Figures & data
Figure 1. Macitentan in vitro cytotoxicity with and without chemotherapy. (A) qRT-PCR demonstrating the expression of ETRA and ETRB by human (1) and mouse (2) ovarian cancer and endothelial cell lines. Human ovarian cancer cell lines include A2008, A2780 and Ovcar5. Human dermal microvascular endothelial cells (HDMEC) are used as endothelial source. The murine ID8 ovarian cancer cell line and MS1 and bEnd.3 (brain endothelial cells) are used as a source of endothelial cells. (B) Viable cell percentage (relative to DMSO controls) of tumors cells (1) and endothelial cells (2) treated with increasing does of macitentan. Macitentan demonstrates activity (1C50 ~1uM) vs. both cell lines (A2008 and A2780) which demonstrate ETRA expression, but not against OVCAR5 cells which do not express ETRA . Macitentan demonstrates activity against both human and murine endothelial cells. ET-1 and DMSO treatment are shown as controls. (C) Macitentan cytotoxicity in A2008 cells in combination with Cisplatin demonstrates additive activity.
Figure 2. Macitentan treatment of ID8 tumors with and without vaccine therapy. (A) ID8 tumors injected in mice treated with macitentan alone, ID8 cell vaccination alone or combination of macitentan and vaccine. Tumor volume over 56 d demonstrates modest activity of the tumor vaccine but no additional activity with the addition of macitentan. (B) ID8 tumors in mice treated with ID8 cell vaccination alone, vaccine + BQ788 (ETRB antagonist) or vaccine + BQ788 (ETRB antagonist) + BQ123 (ETRA antagonist). Tumor volume over 56 d was measured demonstrating additive activity of vaccine+BQ788 which is inhibited in the presence of ETRA antagonism with BQ123. (C) Immunohistochemical CD8 labeling of ID8 tumors treated in B demonstrating increased CD8 T cell infiltration in tumors treated with vaccine and BQ788. D. Levels of ICAM-1 mRNA in HDMEC cells after 24 h of treatment with ET-1 (necessary for increased ICAM-1 expression) and BQ123, BQ788, BQ123 + BQ788 or macitentan.
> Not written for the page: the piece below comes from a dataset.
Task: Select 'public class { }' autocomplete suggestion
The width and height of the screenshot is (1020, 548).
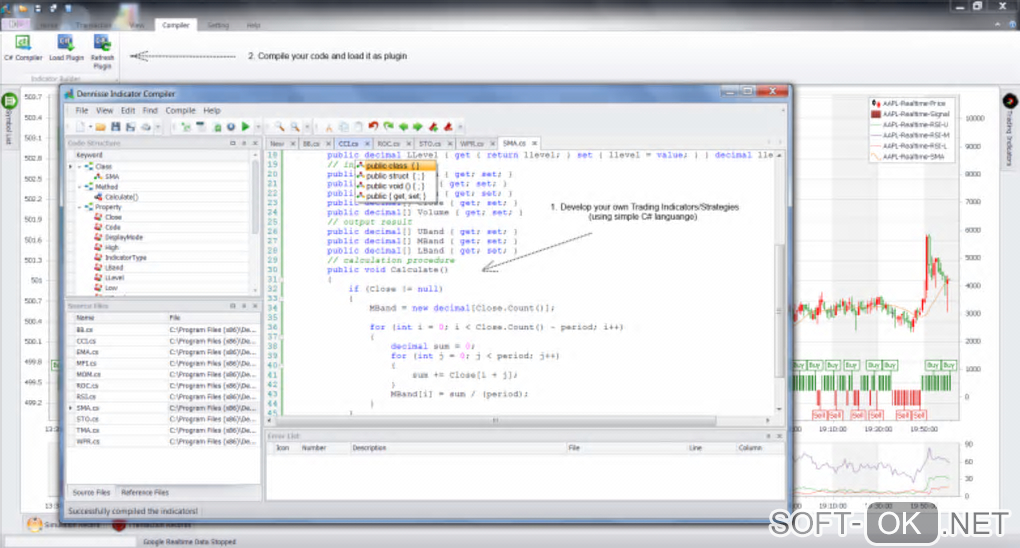Action: 390,165
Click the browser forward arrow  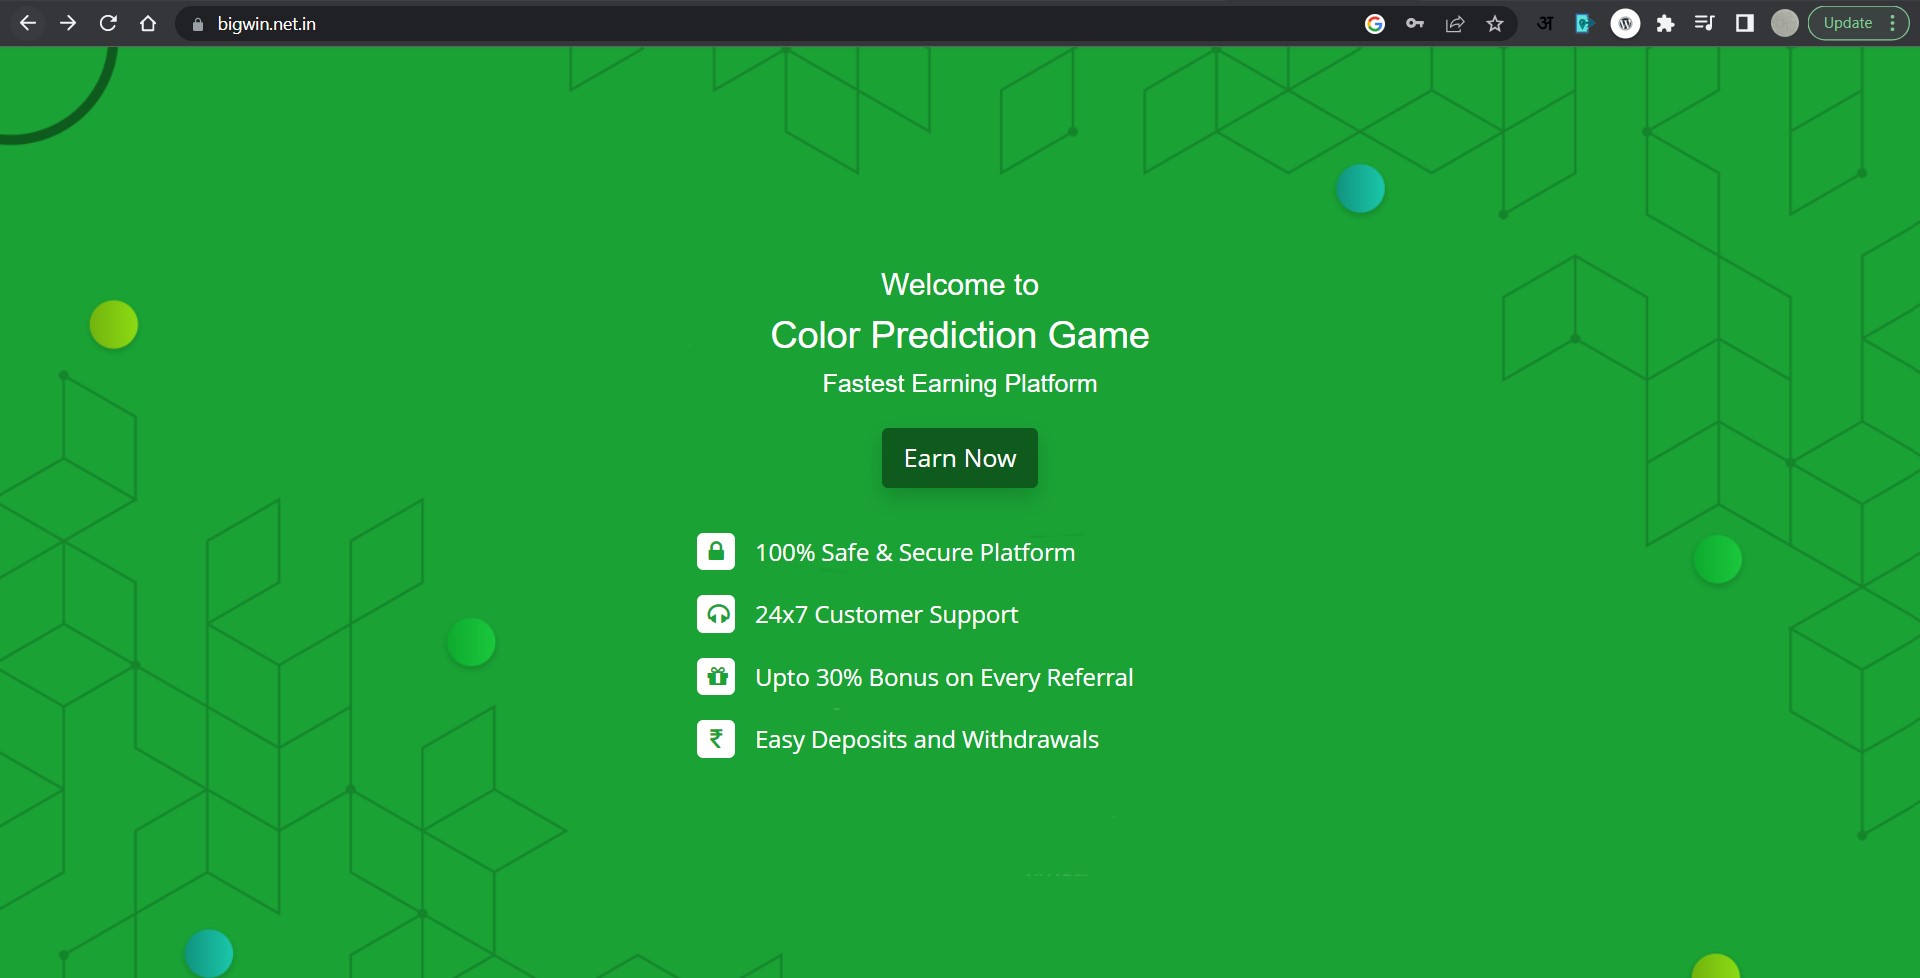68,23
Figure 3. Macitentan treatment of ovarian cancer human tumor xenografts. (A) (1) A2008 xenografts and (2) A2780 xenografts treated with macitentan daily vs. placebo demonstrating increased survival for A2780 tumors treated with macitentan. (B) (1) A2008 and (2) A2780 xenografts treated with cisplatin with and without macitentan. Once again the addition of macitentan improved survival in the A2780 tumors only.
Figure 4. ETRA is preferentially expressed in CD133+ ovarian cancer stem cells. (A) qRT-PCR demonstrating a lack of differential expression of ETRA in ADLH (+) and ALDH (-) cell populations of SKOV3 and A2008 cell lines (which do not express CD133). (B) qRT-PCR demonstrating preferential expression of ETRA in CD133+ cells from A2780 and PEO1 cell lines. (C) qRT-PCR demonstrating preferential expression of ETRA in ALDH+CD133- ALDH-CD133+ and ADLH+CD133+ primary human ovarian cancer stem cells vs. ALDH-CD133- progenitor cells.
Figure 5. (A) FACS analysis (1) and average fold change (2) of A2780 cells treated with cisplatin, macitentan, or cisplatin + macitentan. Cell percentages are indicated in the respective quadrants. (B) Tumor spheres formed from 5,000 ascites cells collected from a platinum refractory ovarian cancer patient treated with cisplatin or cisplatin + macitentan.